*** Opening Supplied information ***
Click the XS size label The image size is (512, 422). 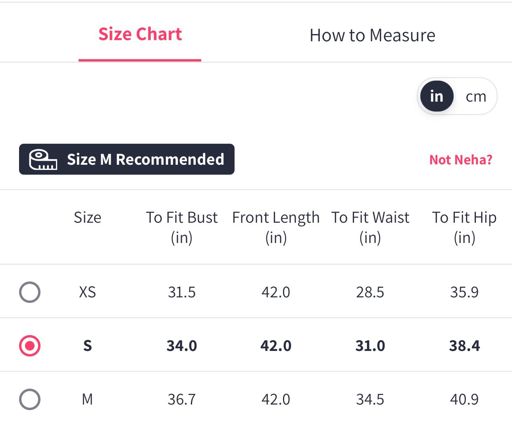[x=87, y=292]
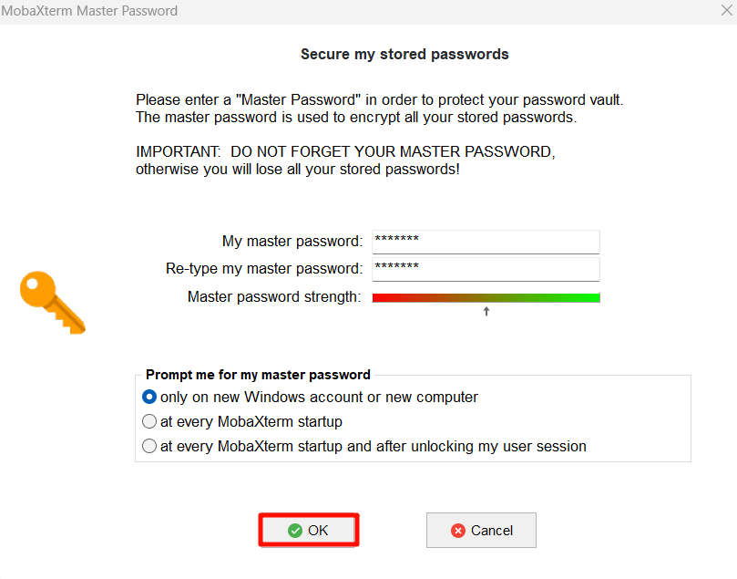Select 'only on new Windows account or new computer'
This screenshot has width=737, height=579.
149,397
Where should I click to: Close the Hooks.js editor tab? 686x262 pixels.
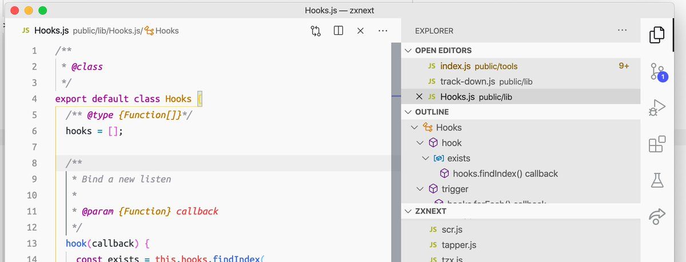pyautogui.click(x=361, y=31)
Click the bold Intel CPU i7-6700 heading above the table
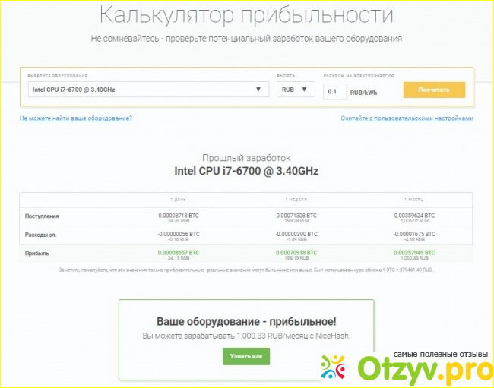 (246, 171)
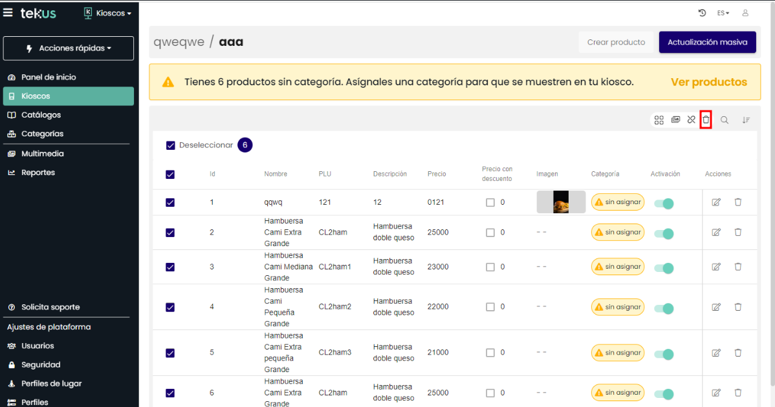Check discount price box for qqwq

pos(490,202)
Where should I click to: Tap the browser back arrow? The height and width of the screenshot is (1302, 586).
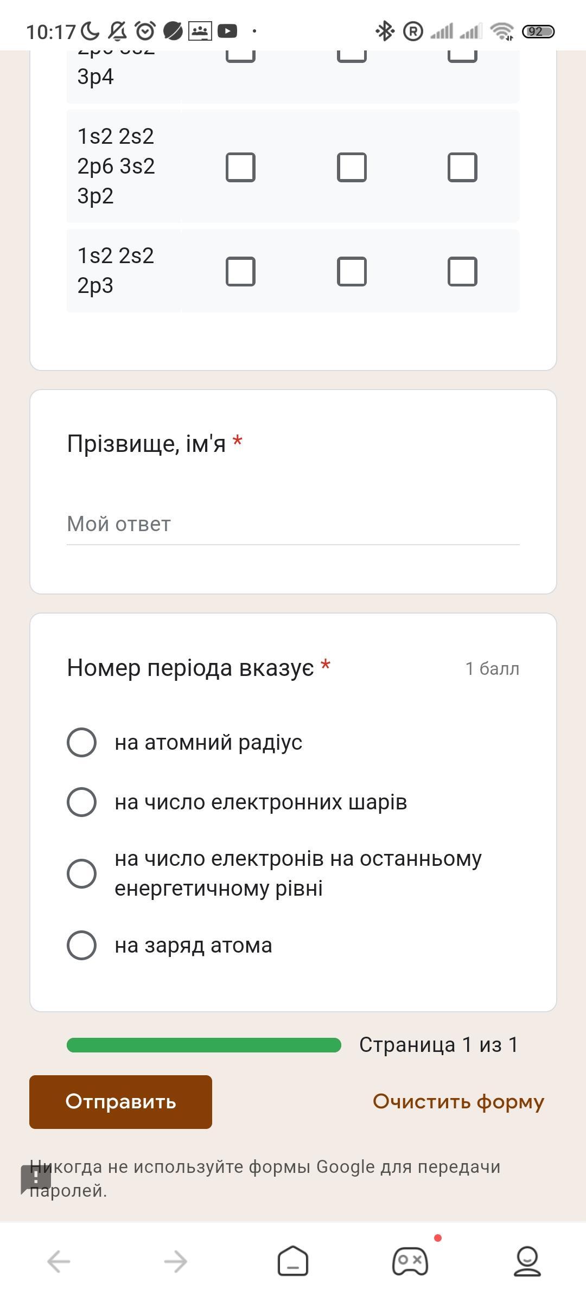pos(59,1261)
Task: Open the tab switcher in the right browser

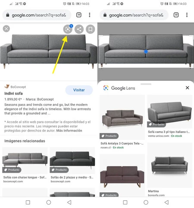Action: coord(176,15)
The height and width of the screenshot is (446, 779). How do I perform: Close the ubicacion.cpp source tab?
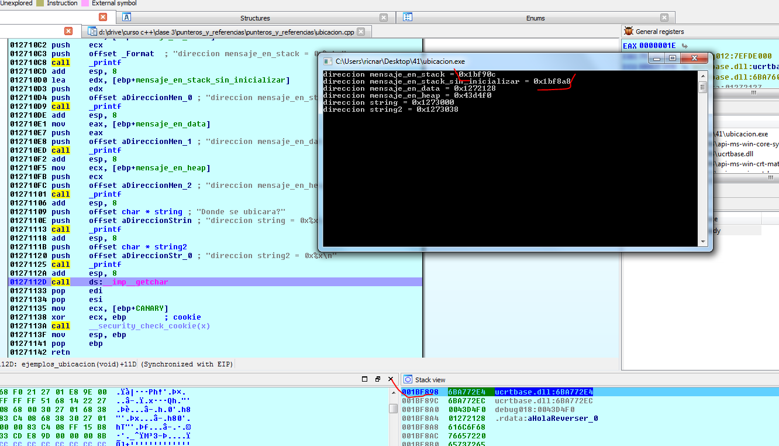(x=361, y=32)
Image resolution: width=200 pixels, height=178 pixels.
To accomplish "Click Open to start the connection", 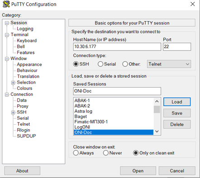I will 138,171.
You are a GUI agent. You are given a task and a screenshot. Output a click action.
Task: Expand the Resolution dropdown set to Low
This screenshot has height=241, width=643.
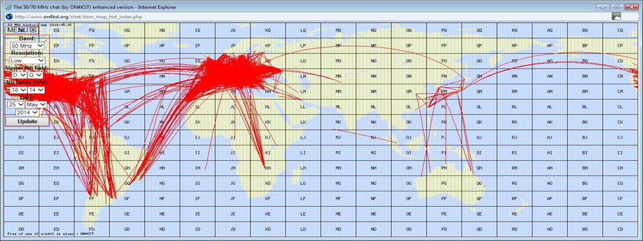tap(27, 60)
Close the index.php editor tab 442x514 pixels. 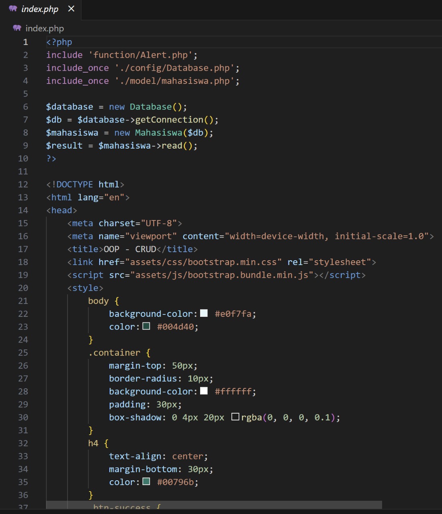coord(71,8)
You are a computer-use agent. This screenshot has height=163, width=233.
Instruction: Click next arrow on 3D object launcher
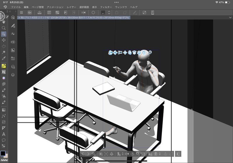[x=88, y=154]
*** Closing Supplied information ***
• Requirement: Pick out and copy the lines of the entries that hold the string "agent".

• Reply:
You are a GUI agent. You are given a task and a screenshot. Output a click action.
You are a computer-use agent. This screenshot has height=163, width=233.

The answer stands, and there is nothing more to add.